Pentafluoropyridine (1.11 g, 6.57 mmol) and 1,8-diazabicyclo[5.4.0]undec-7-ene (1.00 g, 6.56 mmol) in “wet” reagent-grade acetonitrile (15 mL) [14] where combined at 6 °C (refrigerated) in a 50 mL round-bottomed flask, equipped with a magnetic stir bar and air-cooled condenser under nitrogen. The reagents were allowed to stir and warm to room temperature for 24 h. The reaction was monitored by GC/EIMS until there was no increase in products. After the reaction, the 50 mL round-bottomed flask was transferred to a rotary evaporator to remove most of the solvent to form a tacky, viscous liquid (2.164 g). The viscous liquid was loaded on a 4 cm (diameter) × 3 cm (height) silica gel plug and rinsed with additional acetonitrile, since TLC determined that the desired product could be easily eluted by acetonitrile, leaving undesired materials on the silica gel plug. Finally, the eluted product was placed on a rotary evaporator to remove most of the acetonitrile with a final drying in a vacuum oven (20.9 mm Hg at 49 °C), affording a light tan solid (1.032 g, 49%). ¹H NMR (CD₃CN, 500 MHz) δ 6.5 (br, N-H, 1H), 3.40 (t, ³J = 7 Hz, 2H), 3.38 (t, ³J = 6 Hz, 2H), 3.33 (m, 2H), 2.46 (m, 2H), 1.71 (m, 2H), 1.69 (m, 2H), 1.59 (m, 2H), 1.58 (m, 2H); ¹³C{¹H} NMR (CD₃CN, 126 MHz) δ 177.0 (1C, C=O), 144.3 (dm, 2,6-position, ¹J = 230 Hz, 2C), 138.4 (m, ipso, 1C), 131.4 (ddm, 3,5-position, ¹J = 246 Hz, ²J = 32 Hz, 2C), 49.3 (1C), 44.3 (1C), 40.8 (1C), 36.7 (1C), 29.6 (1C), 28.3 (1C), 28.2 (1C), 23.3 (1C) ¹⁹F NMR (CD₃CN, 471 MHz) δ −98.0 (m, 2,6-position, 2F), −165.5 (m, 3,5-position, 2F); GC–EIMS (70 eV) m/z (% relative intensity) 319 ([M]⁺, 17), 185 (5), 179 (39), 177 (6), 154 (27), 153 (7), 141 (5), 140 (27), 139 (5), 138 (13), 132 (12), 128 (8), 127 (100), 126 (20), 114 (25), 112 (19), 100 (7), 99 (36), 98 (32), 85 (11), 84 (16), 82 (8), 70 (23), 69 (15), 67 (6), 57 (10), 56 (19), 55 (27), 44 (28), 43 (18), 42 (17), 41 (26), see Supplementary Materials.

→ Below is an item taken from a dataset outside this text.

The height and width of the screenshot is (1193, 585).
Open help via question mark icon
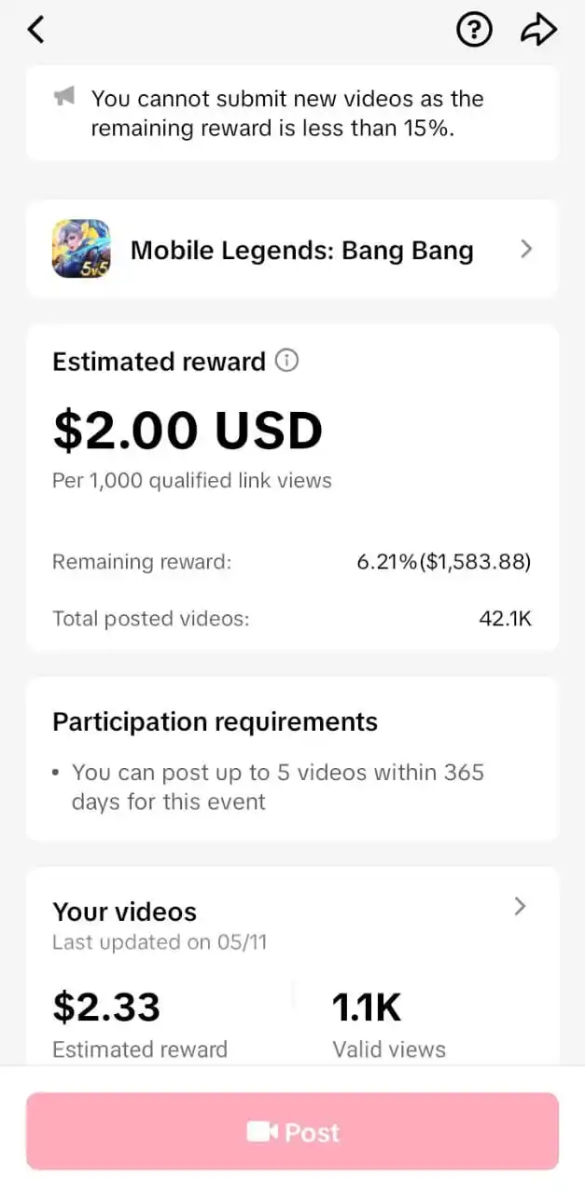click(474, 30)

3.2. Single-Crystal XRD Determination

The single-crystal X-ray diffraction studies were carried out on a Rigaku Synergy-I single crystal diffractometer equipped with a Cu K_α radiation source (λ = 1.542 Å) and a Bantam HyPIX-3000 direct photon counting detector. A 0.18 × 0.14 × 0.09 mm³ translucent yellowish-green rectangular prism crystal was mounted on a Cryoloop with Paratone-N oil. Data were collected in a nitrogen gas stream at 100.00 (3) K using ϖ scans. Crystal-to-detector distance was 40 mm using an exposure time of 0.2 s with a scan width of 0.50°. Data collection was 99.80% complete to 69.351° in θ. A total of 14,769 reflections were collected. A total of 2680 reflections were found to be symmetry independent, with an R_int of 0.0257. Indexing and unit cell refinement indicated a primitive orthorhombic lattice. The space group was found to be P2₁/n. The data were integrated using the CrysAlisPro software program (Rigaku Oxford Diffraction, 2020, 1.171.43.90) and scaled using an empirical absorption correction implemented in the SCALE 3 ABSPACK software program as well as a numerical absorption correction based on Gaussian integration over a multifaceted crystal model. Solution by direct methods (SHELXT-2018/2) produced a complete phasing model consistent with the proposed structure. All non-hydrogen atoms were refined anisotropically by full-matrix least-squares (SHELXL-2019/3). All carbon-bonded hydrogen atoms were placed using a riding model with their positions constrained relative to their parent atom using the appropriate HFIX command in SHELXL.